Deep learning helps distinguish benign vertebral fractures on CT

A deep-learning algorithm used with CT imaging can differentiate between benign and malignant vertebral fractures, researchers have found.

The algorithm proved comparable or better compared to radiologist readers, according to a team led by Sarah Foreman, MD, of Technische Universität München in Germany. The study findings were published March 26 in Radiology.

"[Deep-learning] models showed a high discriminatory power to differentiate between benign and malignant vertebral fractures, surpassing or matching the performance of radiology residents and matching that of a fellowship-trained radiologist," the group reported.

Distinguishing benign vertebral fractures from malignant ones can be tricky, and it's possible that using deep learning with CT could help, the team noted. The group conducted a study that investigated the reliability of CT-based deep learning and included 532 patients with benign or malignant vertebral fractures imaged between June 2005 and December 2022. The team developed three models, all of which used 3D U-Net encoder-classifier architecture.

The models' training set consisted of 381 patients (378 benign fractures, 447 malignant fractures, and 482 malignant lesions), while the internal test set included 86 patients and the external test set, 65 patients. The investigators assessed the models' performance using the area under the receiver operating characteristic curve (AUC) and compared results between two residents and one fellowship-trained radiologist.

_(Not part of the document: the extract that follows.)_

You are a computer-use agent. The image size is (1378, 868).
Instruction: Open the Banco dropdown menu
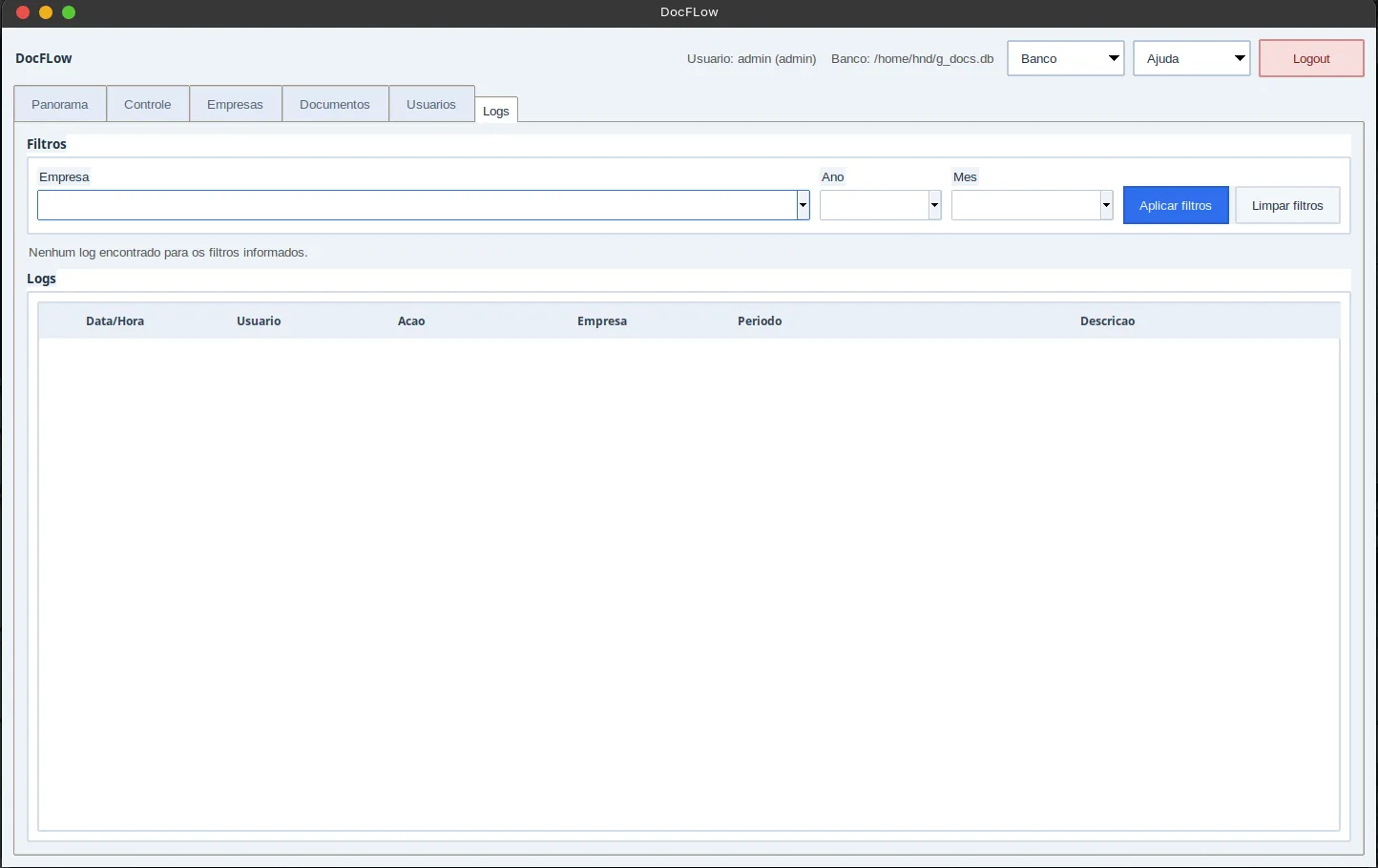pos(1066,58)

The group found the following:

AUC values from best performing deep-learning algorithm used with CT imaging to distinguish between benign and malignant vertebral fractures across a range of readers
Type of reader Internal test set External test set
All types 0.91 0.76
Resident reader 1 0.69 0.71
Resident reader 2 0.7 0.71
Fellowship-trained radiologist 0.86 0.71

Overview of the automated deep learning-based pipeline. Multidetector CT images show the (A) original data, (B, C) vertebral segmentation, and (D-F) vertebral labeling during preprocessing. Images and caption courtesy of the RSNA.Overview of the automated deep learning-based pipeline. Multidetector CT images show the (A) original data, (B, C) vertebral segmentation, and (D-F) vertebral labeling during preprocessing. Images and caption courtesy of the RSNA.

The study findings are useful, especially as "identifying the appropriate etiology of fractures is crucial to determine the most suitable therapeutic approach for patient treatment," wrote Christian Booz, MD, of the University Hospital Frankfurt, in Germany, and colleague Tommaso D'Angelo, MD, of University Hospital Messina in Italy in an accompanying commentary.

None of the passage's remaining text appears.